Given the inevitable possibility of discovering more extensive PVT than anticipated at the time of LT, we would strongly recommend having updated reliable imaging in all patients with PVT in whom a DCD liver graft is being considered. If uncertainty exists as to whether the PVT may not be able to be removed through thromboendovenectomy allowing for a PV–PV anastomosis, then a DCD liver graft should likely be avoided unless significantly elevated risk is warranted. Additionally, we would recommend evaluating portal flow following thromboendovenectomy in all recipients with PVT and performing ligation of collateral circulation (such as coronary veins or splenoreanal shunts) if necessary.

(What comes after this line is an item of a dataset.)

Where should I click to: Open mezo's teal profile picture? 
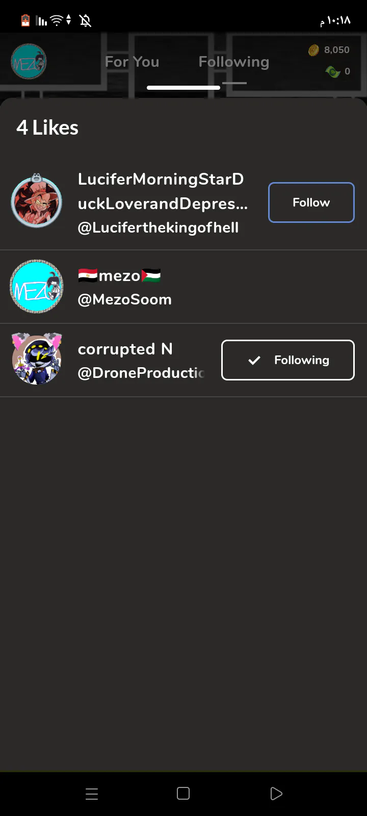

Limitation to the present study is inherent to its retrospective study design. Also, it should be stressed that these recipients were selected for cases in which it was anticipated that a PV–PV anastomosis would be possible following thromboendovenectomy. These results should not be generalized to apply to recipients with PVT requiring more extensive reconstructions. None of the patients in the present cohort underwent machine perfusion techniques and therefore what impact this may have in either donor or recipient selection when using DCD liver grafts cannot be addressed by the present study.
In conclusion, the present study demonstrates that in appropriately selected patients with grade I–II PVT, DCD liver grafts can be safely used. In patients in whom reliable updated imaging is available or in whom there is uncertainty as to whether physiological flow can be achieved through thromboendovenectomy, DCD liver grafts should likely be avoided.